The Simplicity pattern does include sleeve vents, although as written, they are not functional.  Neither are those cute flap pockets - they're not pockets at all, just flaps sewn to the front of the blazer!  Call me a stickler, but even though I don't use the welt pockets on my McCall's blazers (they're still tacked shut!), if I'm going to the trouble of making a blazer, it needs to have the proper finishes.  There are in-seam pockets on the longer version of the Simplicity pattern, and I think they're pretty cute; however, the reviews I read did say they are too small to be useful.  I made the short version of the jacket, and because I didn't want fake flaps, I left pockets off altogether.
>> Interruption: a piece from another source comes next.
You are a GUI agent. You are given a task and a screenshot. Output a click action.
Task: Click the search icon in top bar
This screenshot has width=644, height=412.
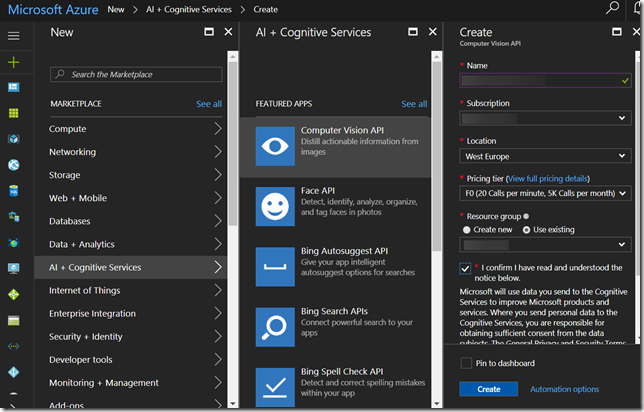[613, 9]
I did make the sleeve vents on my Simplicity blazer, and although they cannot be opened, they are cute.  I chose not to add that detail to my McCall's blazers because I usually find the buttons to be bothersome when I'm sitting with my hands or arms on a table or when putting on my winter coat over the blazer.  But since they were already included on the Simplicity pattern and I'd never done it before, I gave it a go.  This part of the pattern is quite nicely drafted, I think - it includes an angled cut to make a miter which I think is pretty foolproof.

At first glance, these two blazers look almost identical, save for slightly different lapel shapes.  However, I think the difference between shoulder princess and armhole princess seams may be important to fitting.  I'm planning on researching that a bit, because I had much better luck with the latter.


Well, I think my preference is clear!  I know a lot of folks have had great success with S2446.  Alas, I am not one of those people.  I'll be using my McCall's pattern on the navy blue kit next month.

That said, I love the color of the Simplicity blazer.  I really bought it to use as a muslin for this pattern, but discovered that I can make lots of nice outfits with it!  Lavender goes with a lot of colors - who knew?   So I will be wearing this one this spring.

Have any of you used either (or both) of these patterns?  Do you have any information to add to this review?  I'd be very curious to hear others' experiences with these.

Monday, December 29, 2014

Alabama Inspiration

I mentioned briefly a post or two ago that we went to Austin, TX for Thanksgiving to visit some old friends.  The wife of the couple is an artist, and I was fortunate that she was willing to indulge my request to visit the Alabama Chanin pop-up store at Billy Reid in downtown Austin.

I wasn't really sure what to expect beyond finished garments.  I was hoping that there might be some DIY kits, but there were not - probably better for my pocketbook!  But there were two of the Alabama Chanin swatch books available to leaf through.  So gorgeous!  The girl who was minding the shop that day said it was fine for me to take pictures, so I took a lot, and I'm sharing them here with you today.

It was so fantastic to see and feel the garments created by the artisans who work for Alabama Chanin.  And I was a little surprised - they looked a lot like the things I've been making!  That is, I'd expected that the quality of stitching would far surpass mine, but they look just as rustic and imperfect as the stitching I've been doing.  Not every stitch is perfect, and I like that a lot.

My favorite pieces were those made of "Alabama Fur" and the heavily beaded fabrics.  These garments are quite substantial!

All these photos were taken on my phone, so the colors are not always true, but I'm hoping they are clear enough that they inspire you as much as they do me.

Outside the shop:

Hanging garments:

Petting some other garments:

Looking at construction:

And the beautiful swatch books:

I'm so glad I had the opportunity to see and feel these amazing garments, and thankful that Natalie Chanin has open-sourced so much of her work so that those of us who love to create can make our own. 

I've got 2 pieces underway right now, and more in the pipeline, so I'll be sharing those soon!